Records for the exercise:

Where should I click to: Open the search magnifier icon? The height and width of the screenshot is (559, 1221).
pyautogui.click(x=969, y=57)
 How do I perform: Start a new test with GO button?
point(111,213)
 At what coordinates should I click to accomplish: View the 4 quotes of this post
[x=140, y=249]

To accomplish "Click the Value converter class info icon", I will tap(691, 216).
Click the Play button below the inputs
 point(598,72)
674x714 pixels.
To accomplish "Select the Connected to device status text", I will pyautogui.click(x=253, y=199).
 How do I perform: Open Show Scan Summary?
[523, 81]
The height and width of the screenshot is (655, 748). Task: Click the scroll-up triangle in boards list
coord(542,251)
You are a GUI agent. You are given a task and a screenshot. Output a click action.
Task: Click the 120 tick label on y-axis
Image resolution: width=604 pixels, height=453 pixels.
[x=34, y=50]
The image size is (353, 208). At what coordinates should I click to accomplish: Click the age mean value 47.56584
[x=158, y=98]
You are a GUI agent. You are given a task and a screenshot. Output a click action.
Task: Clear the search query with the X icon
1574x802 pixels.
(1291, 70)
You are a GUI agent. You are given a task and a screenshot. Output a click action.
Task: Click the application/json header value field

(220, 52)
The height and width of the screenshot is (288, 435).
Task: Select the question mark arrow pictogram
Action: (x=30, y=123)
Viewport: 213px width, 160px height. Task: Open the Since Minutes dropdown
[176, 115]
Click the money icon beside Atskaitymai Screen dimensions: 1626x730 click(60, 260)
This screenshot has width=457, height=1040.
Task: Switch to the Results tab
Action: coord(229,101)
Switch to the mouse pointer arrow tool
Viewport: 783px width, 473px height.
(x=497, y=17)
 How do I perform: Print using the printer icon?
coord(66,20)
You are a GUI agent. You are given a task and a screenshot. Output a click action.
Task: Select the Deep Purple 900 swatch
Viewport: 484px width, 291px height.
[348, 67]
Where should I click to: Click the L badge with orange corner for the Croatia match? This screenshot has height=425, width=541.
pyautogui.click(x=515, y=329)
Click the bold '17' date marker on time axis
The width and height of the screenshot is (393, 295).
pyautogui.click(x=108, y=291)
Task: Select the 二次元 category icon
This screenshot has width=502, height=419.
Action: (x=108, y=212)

Required work:
Every record above must be printed again exactly.

Finished exercise:
Where should I click to: Open the search magnifier icon? The height and width of the screenshot is (559, 1221).
pyautogui.click(x=969, y=57)
 How do I perform: Start a new test with GO button?
point(111,213)
 At what coordinates should I click to accomplish: View the 4 quotes of this post
[x=140, y=249]

To accomplish "Click the Value converter class info icon", I will tap(691, 216).
Click the Play button below the inputs
 point(598,72)
674x714 pixels.
To accomplish "Select the Connected to device status text", I will pyautogui.click(x=253, y=199).
 How do I perform: Open Show Scan Summary?
[523, 81]
The height and width of the screenshot is (655, 748). Task: Click the scroll-up triangle in boards list
coord(542,251)
You are a GUI agent. You are given a task and a screenshot. Output a click action.
Task: Click the 120 tick label on y-axis
Image resolution: width=604 pixels, height=453 pixels.
[x=34, y=50]
The image size is (353, 208). At what coordinates should I click to accomplish: Click the age mean value 47.56584
[x=158, y=98]
You are a GUI agent. You are given a task and a screenshot. Output a click action.
Task: Clear the search query with the X icon
1574x802 pixels.
(1291, 70)
You are a GUI agent. You are given a task and a screenshot. Output a click action.
Task: Click the application/json header value field

(220, 52)
The height and width of the screenshot is (288, 435).
Task: Select the question mark arrow pictogram
Action: (x=30, y=123)
Viewport: 213px width, 160px height. Task: Open the Since Minutes dropdown
[176, 115]
Click the money icon beside Atskaitymai Screen dimensions: 1626x730 click(60, 260)
This screenshot has width=457, height=1040.
Task: Switch to the Results tab
Action: coord(229,101)
Switch to the mouse pointer arrow tool
Viewport: 783px width, 473px height.
(x=497, y=17)
 How do I perform: Print using the printer icon?
coord(66,20)
You are a GUI agent. You are given a task and a screenshot. Output a click action.
Task: Select the Deep Purple 900 swatch
Viewport: 484px width, 291px height.
[348, 67]
Where should I click to: Click the L badge with orange corner for the Croatia match? This screenshot has height=425, width=541.
pyautogui.click(x=515, y=329)
Click the bold '17' date marker on time axis
The width and height of the screenshot is (393, 295).
pyautogui.click(x=108, y=291)
Task: Select the 二次元 category icon
This screenshot has width=502, height=419.
Action: (x=108, y=212)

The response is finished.